Debugging and Prototyping

The Problem

When you code, you have problems. It’s inevitable. Let’s call them bugs. You need to find them and fix them. But how?

Then you want to create something on the side, and see if it works.

The Solution

There’s no one-size-fits-all solution, no silver bullet. We can only play around with some slingshots and see what works best for us.

Debugging

It’s a crucial part of the development process. If you start with tests, you may need to debug less, but it’s still important to have tools that make it easier.

IDE debugger

Debugger is a tool that allows you to pause the execution of the code, inspect variables, and step through the code. Modern IDEs like VS Code and PyCharm come with built-in debuggers that make it easy to identify and fix issues. You can set breakpoints, step through the code, and see the values of variables at each step. You can even modify the variables on the fly! Without writing here more, we suggest you check the documentation of your IDE. VSCode, PyCharm.

Tip

Modern IDEs have built-in debuggers that work great with Python, allow you to set breakpoints, inspect variables, modify them, run arbitrary code in a breakpoint, and more.

Debugging with IDE should be your first choice when you have a problem.

Quick prototyping

You often debug while writing new features. Let’s call it quick prototyping.

Test Driven Development (TDD)

First, we recommend writing tests for the things you want to implement. This might sound counterintuitive, as you don’t have anything to test yet, but it’s a good practice, it’s called TDD (Test-Driven Development). You write a test that fails, then you write the code that makes the test pass. By making starting with the test, you know what you want to achieve, and you can focus on that. Additionally, it helps you not to entangle the code too much. And well, you have the tests!

Tip

Start developing new features with writing tests for them!

The interactive prototyping

The R community is familiar with running code in the console and seeing the results immediately. This is very powerful and allows for quick prototyping. Modern IDEs like VS Code also allows this in python. Just select a piece of code, hit Shift+Enter and see the results in the interactive console.
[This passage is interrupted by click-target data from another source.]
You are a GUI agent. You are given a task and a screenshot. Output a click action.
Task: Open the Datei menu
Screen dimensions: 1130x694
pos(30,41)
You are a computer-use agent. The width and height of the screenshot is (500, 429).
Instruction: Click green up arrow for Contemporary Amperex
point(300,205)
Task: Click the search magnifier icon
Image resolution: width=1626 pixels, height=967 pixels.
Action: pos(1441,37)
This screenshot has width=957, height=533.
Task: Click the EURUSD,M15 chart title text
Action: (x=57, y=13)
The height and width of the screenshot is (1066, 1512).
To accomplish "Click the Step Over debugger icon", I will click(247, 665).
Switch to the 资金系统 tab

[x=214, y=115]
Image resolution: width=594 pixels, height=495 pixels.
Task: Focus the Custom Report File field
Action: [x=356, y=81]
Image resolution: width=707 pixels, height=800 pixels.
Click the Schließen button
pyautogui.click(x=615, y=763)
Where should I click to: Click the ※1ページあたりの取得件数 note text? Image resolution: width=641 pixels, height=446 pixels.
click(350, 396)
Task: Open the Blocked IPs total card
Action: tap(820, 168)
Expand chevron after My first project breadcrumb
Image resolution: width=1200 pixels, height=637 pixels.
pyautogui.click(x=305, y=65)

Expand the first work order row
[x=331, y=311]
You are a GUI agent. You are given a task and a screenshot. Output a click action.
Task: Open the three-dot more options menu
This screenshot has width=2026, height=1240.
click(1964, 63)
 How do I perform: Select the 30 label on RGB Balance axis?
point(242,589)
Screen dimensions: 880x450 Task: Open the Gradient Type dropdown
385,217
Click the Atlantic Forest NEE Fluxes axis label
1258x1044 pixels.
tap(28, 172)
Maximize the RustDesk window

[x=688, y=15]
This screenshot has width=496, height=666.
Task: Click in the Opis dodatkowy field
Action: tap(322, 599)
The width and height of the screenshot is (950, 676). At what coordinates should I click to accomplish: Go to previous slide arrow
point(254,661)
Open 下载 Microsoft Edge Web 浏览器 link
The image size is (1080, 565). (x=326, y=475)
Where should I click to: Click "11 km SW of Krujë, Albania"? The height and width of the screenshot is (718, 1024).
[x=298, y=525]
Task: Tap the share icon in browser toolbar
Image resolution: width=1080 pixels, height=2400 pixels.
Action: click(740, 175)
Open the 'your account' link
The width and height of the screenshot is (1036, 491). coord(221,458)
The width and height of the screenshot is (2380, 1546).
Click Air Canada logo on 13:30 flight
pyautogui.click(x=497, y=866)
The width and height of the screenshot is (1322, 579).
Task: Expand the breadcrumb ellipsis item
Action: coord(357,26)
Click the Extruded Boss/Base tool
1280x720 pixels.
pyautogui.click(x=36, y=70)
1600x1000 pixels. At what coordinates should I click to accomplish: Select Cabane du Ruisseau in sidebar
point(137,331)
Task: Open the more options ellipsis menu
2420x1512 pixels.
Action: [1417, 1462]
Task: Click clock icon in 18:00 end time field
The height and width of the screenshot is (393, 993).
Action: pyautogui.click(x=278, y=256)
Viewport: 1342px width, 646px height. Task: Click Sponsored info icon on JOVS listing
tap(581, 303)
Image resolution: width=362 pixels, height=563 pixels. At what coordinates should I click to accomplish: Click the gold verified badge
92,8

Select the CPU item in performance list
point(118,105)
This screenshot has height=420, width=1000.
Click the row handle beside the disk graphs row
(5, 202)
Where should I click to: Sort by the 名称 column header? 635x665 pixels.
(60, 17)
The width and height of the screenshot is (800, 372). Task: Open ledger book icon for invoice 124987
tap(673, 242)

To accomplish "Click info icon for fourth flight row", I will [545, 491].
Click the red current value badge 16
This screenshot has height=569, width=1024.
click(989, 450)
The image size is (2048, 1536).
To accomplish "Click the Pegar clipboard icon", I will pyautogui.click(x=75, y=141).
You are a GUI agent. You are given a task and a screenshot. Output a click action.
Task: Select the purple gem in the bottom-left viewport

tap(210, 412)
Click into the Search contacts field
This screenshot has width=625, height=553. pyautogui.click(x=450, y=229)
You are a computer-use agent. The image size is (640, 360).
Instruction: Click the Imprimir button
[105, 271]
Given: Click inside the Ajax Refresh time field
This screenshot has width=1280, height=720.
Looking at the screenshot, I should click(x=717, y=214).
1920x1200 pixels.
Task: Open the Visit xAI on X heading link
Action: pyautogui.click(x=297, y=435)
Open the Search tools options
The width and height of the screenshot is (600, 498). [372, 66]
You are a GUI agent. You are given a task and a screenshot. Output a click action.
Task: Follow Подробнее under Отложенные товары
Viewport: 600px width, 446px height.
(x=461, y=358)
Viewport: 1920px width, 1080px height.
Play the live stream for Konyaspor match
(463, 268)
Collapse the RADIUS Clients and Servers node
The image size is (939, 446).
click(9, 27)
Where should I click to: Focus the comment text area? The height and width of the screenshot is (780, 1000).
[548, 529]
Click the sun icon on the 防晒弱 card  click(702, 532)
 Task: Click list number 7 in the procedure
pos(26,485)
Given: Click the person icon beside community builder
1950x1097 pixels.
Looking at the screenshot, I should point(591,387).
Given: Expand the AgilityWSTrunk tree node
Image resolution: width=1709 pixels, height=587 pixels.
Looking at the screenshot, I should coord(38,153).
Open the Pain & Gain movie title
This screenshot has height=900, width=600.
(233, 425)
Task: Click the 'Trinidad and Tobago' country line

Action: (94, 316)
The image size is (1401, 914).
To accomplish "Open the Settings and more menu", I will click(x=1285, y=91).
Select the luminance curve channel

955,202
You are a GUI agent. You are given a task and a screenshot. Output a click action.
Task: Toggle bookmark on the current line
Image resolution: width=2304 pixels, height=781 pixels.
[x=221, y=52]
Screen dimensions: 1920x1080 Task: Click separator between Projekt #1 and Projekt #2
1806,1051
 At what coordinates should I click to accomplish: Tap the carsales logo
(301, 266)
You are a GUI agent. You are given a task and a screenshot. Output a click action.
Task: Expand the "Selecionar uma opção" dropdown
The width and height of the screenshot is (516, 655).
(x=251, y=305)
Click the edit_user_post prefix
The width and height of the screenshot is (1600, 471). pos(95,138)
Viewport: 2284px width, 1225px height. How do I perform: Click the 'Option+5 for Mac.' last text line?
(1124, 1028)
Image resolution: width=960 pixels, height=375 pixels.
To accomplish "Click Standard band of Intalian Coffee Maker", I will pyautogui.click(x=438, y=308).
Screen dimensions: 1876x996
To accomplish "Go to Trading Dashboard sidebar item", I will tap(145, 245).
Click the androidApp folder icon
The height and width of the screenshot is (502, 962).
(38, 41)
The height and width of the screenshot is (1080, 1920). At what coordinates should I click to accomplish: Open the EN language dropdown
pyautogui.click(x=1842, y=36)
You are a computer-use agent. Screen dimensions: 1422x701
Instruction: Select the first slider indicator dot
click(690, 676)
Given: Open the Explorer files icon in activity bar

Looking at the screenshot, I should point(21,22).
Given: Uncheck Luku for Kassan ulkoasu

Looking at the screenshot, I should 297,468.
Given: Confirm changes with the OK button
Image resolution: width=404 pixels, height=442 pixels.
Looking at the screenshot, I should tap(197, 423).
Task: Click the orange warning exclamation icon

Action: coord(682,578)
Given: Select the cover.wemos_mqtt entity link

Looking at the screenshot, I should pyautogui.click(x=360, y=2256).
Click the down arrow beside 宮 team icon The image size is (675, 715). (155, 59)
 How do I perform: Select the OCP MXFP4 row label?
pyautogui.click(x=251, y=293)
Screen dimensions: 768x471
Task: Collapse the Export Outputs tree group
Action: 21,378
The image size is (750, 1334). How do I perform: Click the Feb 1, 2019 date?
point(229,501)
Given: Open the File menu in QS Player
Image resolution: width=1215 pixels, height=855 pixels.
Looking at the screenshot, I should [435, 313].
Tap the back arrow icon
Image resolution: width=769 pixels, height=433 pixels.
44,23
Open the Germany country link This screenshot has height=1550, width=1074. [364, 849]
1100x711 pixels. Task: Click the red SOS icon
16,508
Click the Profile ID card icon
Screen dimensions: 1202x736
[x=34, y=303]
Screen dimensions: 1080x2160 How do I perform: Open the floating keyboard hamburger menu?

However, the results are quickly lost and hard to reproduce. We propose using jupyter notebooks for this purpose, as presented in the notebooks/01_experiment.ipynb file. You can run the code cell by cell, see the results, and add comments, you can easily attach the debugger to the running code.

There are many workflows for using notebooks for prototyping. The one we suggest is to actually write classes, functions directly in the main codebase and import it to the notebook for experimenting. The hot realoading in notebooks with autoreload magic command helps here a lot - it reloads the imported modules every time you run the cell, so you don’t have to restart the kernel every time you make a change in the code!

Just so you know, you can also easily export the notebook to a python script. However, we recommend operating on the codebase directly, as it’s easier to maintain and test.